» WORK INSTRUCTIONS: Using the records that appear below, write out exactly the lines from the one with "U.S. News (27, 2348)" through the one with "[RFK Jr. Melts", keeping both end lines.

Collected data entries:
□ □ □ □ □
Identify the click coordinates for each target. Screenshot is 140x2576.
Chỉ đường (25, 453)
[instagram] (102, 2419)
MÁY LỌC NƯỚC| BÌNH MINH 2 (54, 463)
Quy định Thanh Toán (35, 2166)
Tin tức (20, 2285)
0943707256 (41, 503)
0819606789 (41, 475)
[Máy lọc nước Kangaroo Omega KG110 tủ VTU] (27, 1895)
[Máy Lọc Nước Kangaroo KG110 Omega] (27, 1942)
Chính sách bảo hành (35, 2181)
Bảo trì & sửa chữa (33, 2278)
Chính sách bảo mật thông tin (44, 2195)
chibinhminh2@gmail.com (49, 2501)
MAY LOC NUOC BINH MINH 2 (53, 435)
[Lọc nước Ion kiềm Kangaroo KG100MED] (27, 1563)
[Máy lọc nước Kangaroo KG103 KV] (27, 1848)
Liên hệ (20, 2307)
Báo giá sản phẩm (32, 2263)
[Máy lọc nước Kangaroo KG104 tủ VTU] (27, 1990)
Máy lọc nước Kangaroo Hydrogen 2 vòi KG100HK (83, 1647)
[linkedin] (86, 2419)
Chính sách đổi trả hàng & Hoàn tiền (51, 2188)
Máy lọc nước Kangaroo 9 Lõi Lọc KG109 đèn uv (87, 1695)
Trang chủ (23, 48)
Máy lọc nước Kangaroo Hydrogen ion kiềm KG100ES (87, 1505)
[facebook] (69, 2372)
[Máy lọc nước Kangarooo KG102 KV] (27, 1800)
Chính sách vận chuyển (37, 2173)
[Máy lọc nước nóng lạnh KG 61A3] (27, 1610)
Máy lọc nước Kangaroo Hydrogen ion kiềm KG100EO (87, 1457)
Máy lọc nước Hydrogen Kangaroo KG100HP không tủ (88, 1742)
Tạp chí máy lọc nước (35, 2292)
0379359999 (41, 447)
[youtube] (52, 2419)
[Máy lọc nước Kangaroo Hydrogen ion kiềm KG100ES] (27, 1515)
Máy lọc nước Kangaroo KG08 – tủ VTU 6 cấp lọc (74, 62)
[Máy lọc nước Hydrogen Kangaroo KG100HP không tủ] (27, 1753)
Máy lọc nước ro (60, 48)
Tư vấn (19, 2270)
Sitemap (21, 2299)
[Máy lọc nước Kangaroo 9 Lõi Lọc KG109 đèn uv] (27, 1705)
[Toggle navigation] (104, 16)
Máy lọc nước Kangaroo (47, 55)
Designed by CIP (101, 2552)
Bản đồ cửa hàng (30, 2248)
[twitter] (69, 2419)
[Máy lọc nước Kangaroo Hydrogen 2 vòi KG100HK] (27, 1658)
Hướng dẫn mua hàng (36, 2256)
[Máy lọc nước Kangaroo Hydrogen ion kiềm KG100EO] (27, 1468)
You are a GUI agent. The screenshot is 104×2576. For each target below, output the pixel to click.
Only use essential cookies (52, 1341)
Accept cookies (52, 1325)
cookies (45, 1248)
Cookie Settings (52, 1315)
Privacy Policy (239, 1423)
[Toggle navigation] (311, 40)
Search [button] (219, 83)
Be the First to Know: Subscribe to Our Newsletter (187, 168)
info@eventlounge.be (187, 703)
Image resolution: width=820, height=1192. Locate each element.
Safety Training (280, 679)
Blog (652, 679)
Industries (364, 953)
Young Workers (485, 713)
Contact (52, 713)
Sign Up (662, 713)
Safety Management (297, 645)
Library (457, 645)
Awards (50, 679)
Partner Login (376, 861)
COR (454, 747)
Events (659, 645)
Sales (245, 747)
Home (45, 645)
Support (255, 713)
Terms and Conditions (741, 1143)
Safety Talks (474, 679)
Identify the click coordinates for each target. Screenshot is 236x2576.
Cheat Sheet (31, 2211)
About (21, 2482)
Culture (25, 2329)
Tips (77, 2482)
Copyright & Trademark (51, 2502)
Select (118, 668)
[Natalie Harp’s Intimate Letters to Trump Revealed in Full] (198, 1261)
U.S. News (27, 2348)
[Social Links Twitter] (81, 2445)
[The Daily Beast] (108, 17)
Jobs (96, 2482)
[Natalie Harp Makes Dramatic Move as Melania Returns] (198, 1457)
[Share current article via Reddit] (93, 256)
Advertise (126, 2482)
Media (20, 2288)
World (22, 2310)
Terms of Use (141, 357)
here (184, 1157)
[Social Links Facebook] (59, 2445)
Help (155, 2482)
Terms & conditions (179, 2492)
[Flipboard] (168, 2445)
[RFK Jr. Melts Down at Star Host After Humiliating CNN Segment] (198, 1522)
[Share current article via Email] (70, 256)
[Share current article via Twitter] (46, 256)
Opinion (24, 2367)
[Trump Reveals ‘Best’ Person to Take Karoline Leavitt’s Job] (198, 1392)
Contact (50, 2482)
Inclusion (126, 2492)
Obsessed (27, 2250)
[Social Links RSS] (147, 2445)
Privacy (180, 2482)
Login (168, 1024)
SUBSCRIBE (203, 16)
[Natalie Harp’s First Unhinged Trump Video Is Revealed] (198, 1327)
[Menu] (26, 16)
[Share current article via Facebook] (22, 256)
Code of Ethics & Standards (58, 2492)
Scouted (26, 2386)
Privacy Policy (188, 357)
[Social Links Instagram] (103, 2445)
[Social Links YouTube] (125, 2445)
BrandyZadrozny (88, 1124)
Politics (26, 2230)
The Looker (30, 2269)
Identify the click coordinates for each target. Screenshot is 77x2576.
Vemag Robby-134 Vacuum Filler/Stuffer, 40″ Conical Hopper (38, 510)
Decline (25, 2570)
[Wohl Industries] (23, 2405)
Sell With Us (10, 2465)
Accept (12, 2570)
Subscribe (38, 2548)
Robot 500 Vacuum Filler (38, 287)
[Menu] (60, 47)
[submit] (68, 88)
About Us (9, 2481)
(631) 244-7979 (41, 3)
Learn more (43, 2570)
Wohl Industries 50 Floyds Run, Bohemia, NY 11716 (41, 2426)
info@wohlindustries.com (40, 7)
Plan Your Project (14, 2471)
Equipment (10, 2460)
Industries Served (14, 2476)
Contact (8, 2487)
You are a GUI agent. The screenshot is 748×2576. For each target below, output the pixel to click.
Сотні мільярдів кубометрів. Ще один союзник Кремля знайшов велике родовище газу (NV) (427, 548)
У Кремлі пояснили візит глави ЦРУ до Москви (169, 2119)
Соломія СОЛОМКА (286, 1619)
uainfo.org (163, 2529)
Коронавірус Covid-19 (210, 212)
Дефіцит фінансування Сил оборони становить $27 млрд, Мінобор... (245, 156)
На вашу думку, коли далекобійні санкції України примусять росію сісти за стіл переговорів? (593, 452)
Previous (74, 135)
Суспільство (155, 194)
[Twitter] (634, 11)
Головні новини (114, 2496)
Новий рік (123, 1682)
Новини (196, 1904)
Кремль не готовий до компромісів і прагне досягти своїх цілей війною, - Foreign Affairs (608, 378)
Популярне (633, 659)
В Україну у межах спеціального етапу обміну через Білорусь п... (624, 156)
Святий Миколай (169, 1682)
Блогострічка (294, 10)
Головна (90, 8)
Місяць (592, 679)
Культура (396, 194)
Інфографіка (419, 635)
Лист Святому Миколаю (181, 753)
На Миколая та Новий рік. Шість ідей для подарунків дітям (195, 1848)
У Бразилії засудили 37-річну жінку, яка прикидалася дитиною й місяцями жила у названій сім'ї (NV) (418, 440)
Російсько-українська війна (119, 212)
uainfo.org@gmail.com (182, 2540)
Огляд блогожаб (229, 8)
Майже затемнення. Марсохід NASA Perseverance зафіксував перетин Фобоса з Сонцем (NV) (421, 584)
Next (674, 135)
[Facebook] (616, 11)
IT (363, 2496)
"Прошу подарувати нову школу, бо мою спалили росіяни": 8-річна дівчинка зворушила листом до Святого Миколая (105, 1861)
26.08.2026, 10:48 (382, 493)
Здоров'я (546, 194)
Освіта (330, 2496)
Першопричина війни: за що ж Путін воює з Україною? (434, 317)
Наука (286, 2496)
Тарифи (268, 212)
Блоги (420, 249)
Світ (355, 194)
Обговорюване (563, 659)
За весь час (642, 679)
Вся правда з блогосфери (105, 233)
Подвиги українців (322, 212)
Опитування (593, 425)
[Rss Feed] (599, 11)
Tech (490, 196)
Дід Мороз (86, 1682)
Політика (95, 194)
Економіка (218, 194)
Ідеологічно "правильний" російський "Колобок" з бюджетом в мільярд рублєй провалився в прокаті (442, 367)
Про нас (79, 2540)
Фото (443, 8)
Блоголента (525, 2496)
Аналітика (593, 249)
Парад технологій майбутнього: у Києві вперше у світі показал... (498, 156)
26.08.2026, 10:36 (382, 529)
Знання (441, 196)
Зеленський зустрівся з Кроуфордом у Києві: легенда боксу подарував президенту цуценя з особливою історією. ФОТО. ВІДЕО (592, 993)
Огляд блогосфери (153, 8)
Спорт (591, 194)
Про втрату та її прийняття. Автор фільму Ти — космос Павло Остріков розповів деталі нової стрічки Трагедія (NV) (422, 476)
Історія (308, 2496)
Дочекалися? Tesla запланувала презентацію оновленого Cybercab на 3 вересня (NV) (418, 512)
□ □ □ □ □
» REPLY:
U.S. News (27, 2348)
[Social Links Twitter] (81, 2445)
[The Daily Beast] (108, 17)
Jobs (96, 2482)
[Natalie Harp Makes Dramatic Move as Melania Returns] (198, 1457)
[Share current article via Reddit] (93, 256)
Advertise (126, 2482)
Media (20, 2288)
World (22, 2310)
Terms of Use (141, 357)
here (184, 1157)
[Social Links Facebook] (59, 2445)
Help (155, 2482)
Terms & conditions (179, 2492)
[Flipboard] (168, 2445)
[RFK Jr. Melts Down at Star Host After Humiliating CNN Segment] (198, 1522)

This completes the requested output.